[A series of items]
+++
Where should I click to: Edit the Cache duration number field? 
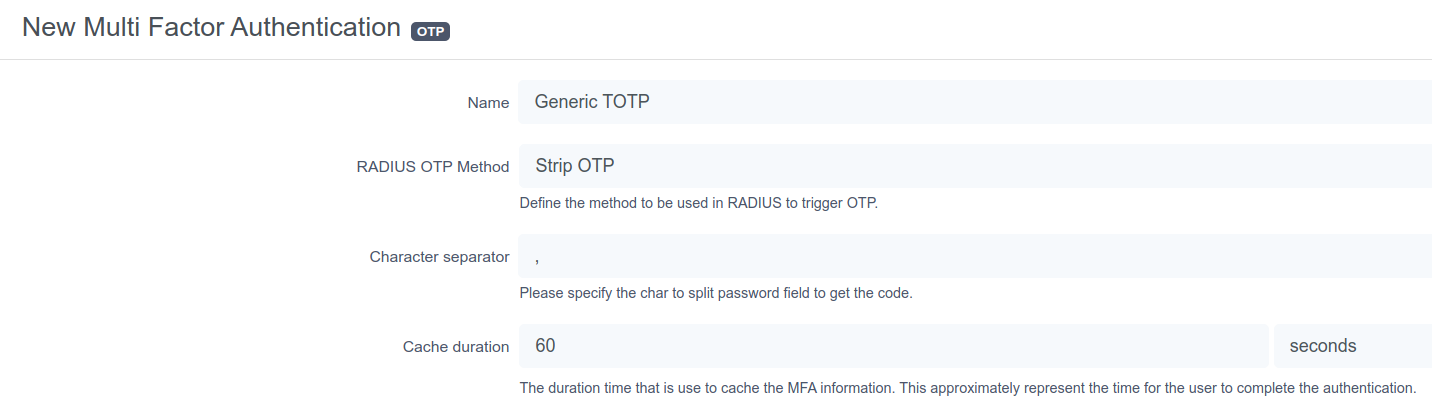[x=893, y=346]
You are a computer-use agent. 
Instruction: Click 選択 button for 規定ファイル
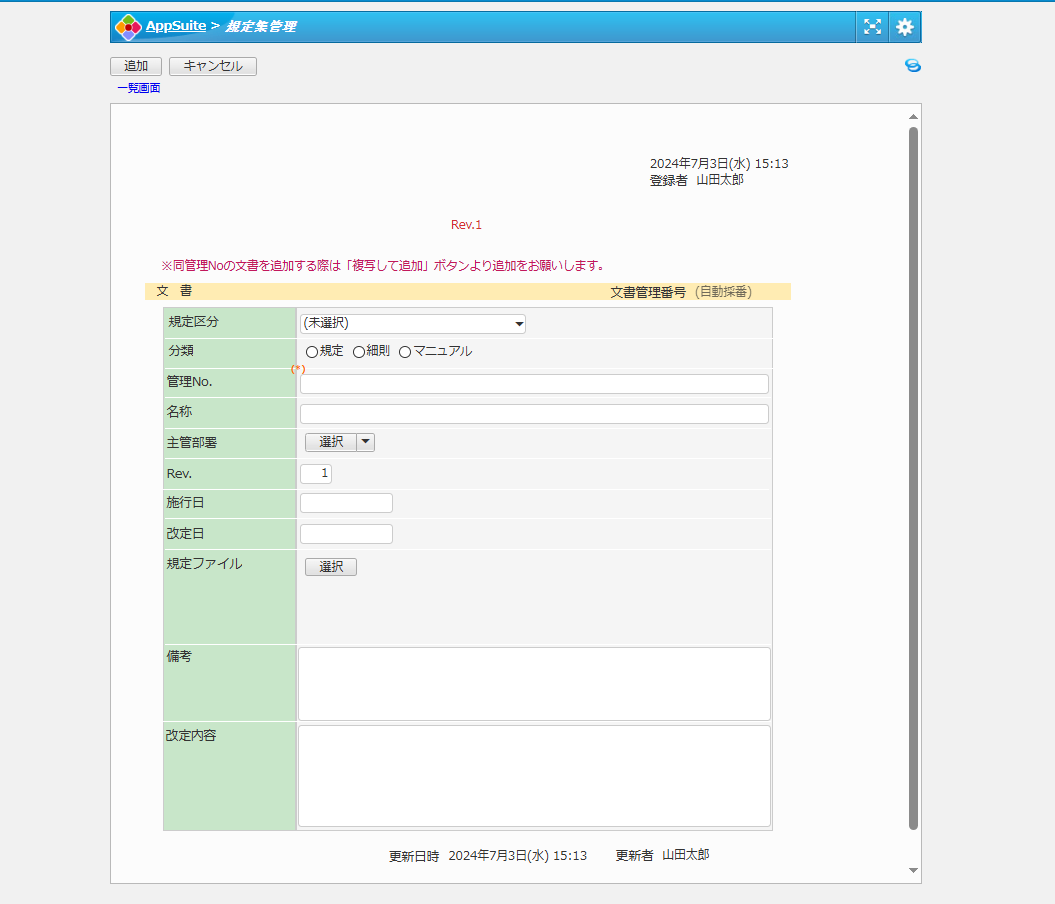331,567
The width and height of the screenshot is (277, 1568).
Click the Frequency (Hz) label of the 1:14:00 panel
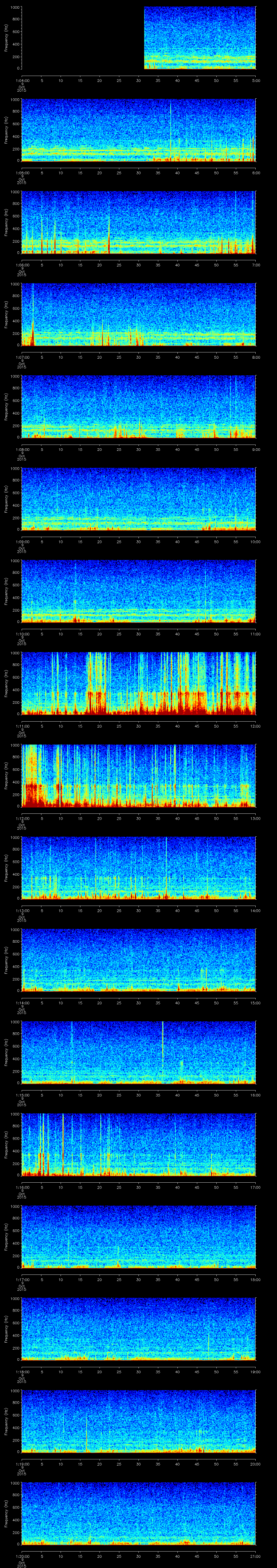tap(6, 960)
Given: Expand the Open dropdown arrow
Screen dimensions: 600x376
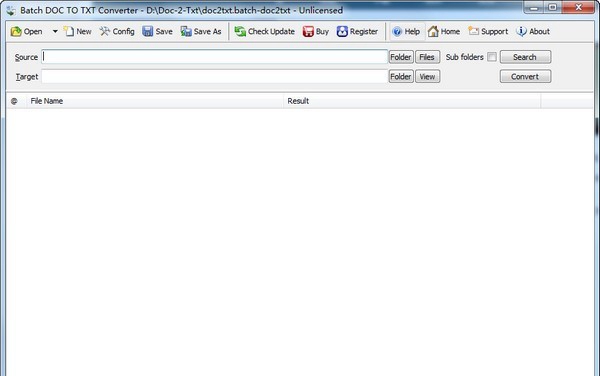Looking at the screenshot, I should (55, 31).
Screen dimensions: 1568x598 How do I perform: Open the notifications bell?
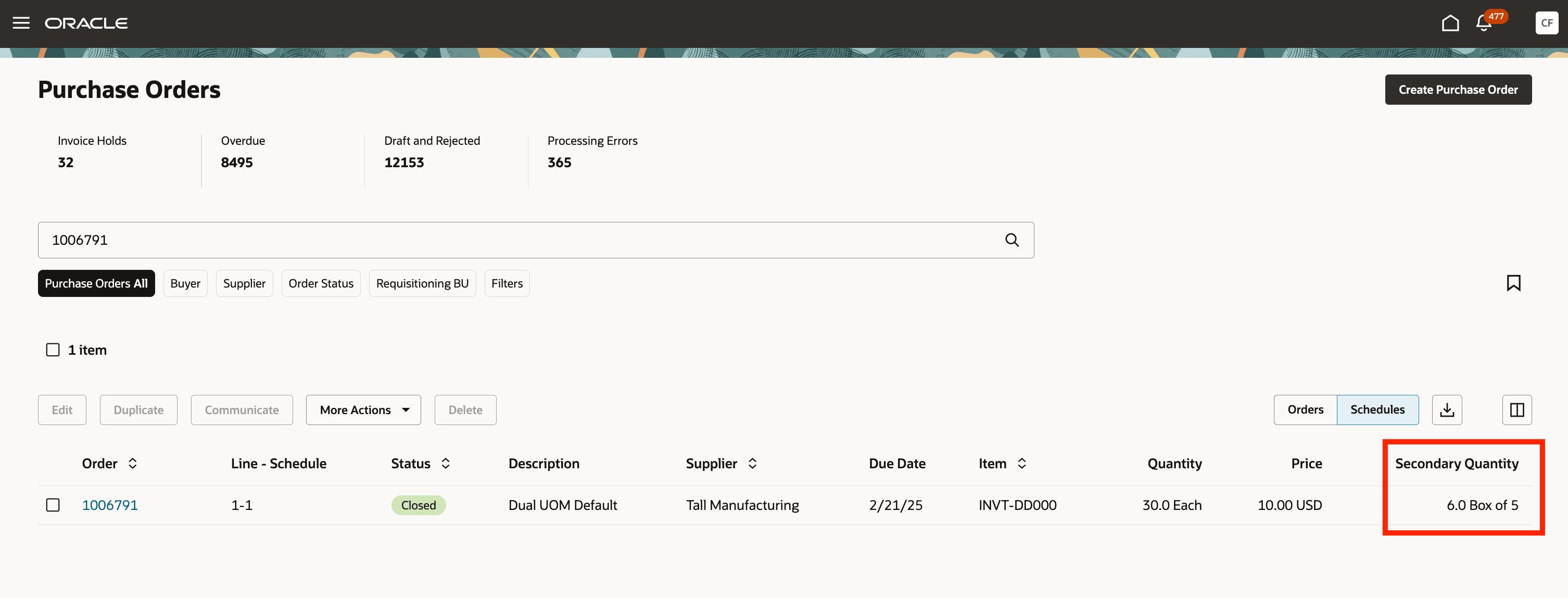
+++
**Exercise brief**
Copy out every line of the items above word for word, omitting the pictures.

**Full output**
Where should I click to: Edit the Cache duration number field? 
[x=893, y=346]
You are a computer-use agent. 
Instruction: Click 選択 button for 規定ファイル
331,567
The width and height of the screenshot is (277, 1568).
Click the Frequency (Hz) label of the 1:14:00 panel
tap(6, 960)
Given: Expand the Open dropdown arrow
Screen dimensions: 600x376
Looking at the screenshot, I should (55, 31).
Screen dimensions: 1568x598 How do I perform: Open the notifications bell?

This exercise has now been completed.